The struggling supermarket, which launched its online offering at the beginning the year, saw turnover down 2% to £17.7bn, and like-for-like sales (excluding fuel) fall 2.8%.
The retailer said Morrisons.com was performing ahead of plan, with other operational highlights including the opening of 18 new supermarkets, and the conversion of its own-label programme, with 6.500 own-brand products launched during the year.
Alongside its trading update today (13 March), Morrisons published a strategic update, following a comprehensive review of the business. It will look to invest £300m during the 2014/15 financial year, with an enhanced focus on its core supermarket business.

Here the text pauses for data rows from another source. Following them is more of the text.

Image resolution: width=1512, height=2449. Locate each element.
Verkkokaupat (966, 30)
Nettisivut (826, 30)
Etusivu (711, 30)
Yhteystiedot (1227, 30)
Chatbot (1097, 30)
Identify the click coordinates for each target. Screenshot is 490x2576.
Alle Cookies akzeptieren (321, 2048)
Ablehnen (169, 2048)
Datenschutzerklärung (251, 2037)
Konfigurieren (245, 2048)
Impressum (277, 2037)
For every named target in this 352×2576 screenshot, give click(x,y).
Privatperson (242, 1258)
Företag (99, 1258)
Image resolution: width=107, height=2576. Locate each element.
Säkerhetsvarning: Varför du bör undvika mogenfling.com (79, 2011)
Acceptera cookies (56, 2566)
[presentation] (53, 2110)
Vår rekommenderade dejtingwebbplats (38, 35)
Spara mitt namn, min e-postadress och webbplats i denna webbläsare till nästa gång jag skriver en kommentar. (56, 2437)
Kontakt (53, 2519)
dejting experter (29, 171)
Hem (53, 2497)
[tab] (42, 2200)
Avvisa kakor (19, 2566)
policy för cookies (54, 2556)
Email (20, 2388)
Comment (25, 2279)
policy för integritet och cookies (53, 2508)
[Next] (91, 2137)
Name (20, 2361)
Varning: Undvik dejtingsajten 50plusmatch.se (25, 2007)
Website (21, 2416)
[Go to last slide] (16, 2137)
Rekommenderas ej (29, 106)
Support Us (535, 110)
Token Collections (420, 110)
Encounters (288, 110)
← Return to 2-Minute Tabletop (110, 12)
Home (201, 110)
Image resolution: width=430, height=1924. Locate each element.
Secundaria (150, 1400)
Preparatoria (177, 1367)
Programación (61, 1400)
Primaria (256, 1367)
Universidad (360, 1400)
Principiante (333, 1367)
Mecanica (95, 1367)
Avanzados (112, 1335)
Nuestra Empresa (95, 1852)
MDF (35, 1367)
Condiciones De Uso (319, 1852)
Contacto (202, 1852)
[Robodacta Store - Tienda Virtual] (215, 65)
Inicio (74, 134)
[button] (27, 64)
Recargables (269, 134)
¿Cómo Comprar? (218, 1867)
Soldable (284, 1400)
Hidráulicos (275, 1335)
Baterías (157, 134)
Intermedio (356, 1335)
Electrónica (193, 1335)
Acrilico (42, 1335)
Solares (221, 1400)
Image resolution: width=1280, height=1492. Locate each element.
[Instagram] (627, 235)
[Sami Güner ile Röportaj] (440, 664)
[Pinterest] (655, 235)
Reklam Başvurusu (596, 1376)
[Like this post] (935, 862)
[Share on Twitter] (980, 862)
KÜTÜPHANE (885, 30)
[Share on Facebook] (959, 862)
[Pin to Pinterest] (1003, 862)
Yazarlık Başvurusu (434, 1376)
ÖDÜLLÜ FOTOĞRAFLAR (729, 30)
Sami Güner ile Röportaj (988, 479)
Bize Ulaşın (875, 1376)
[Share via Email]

As part of this, it plans to exit from non-core activities such as Fresh Direct and Kiddicare.
Acceleration of new channel development, including online and its convenience store format, is also planned, in a bid to turn the business around.
Sir Ian Gibson, chairman, Morrisons, said: “In trading terms this has been a disappointing year for Morrisons, with consumer confidence and market conditions continuing to be challenging. However, it has been a period of significant strategic progress as we lay the foundations for a stronger future.
Dalton Philips, chief executive, added: “The strategy we are announcing today is a bold and comprehensive response to the fundamental structural changes that are taking place in grocery retail.
“We are significantly reducing our cost base and will invest £1bn into our proposition over the next three years, to improve our value even further and to defend and strengthen our competitive position. Customers will see this in our stores, as well as in our fast-growing online and convenience offers.”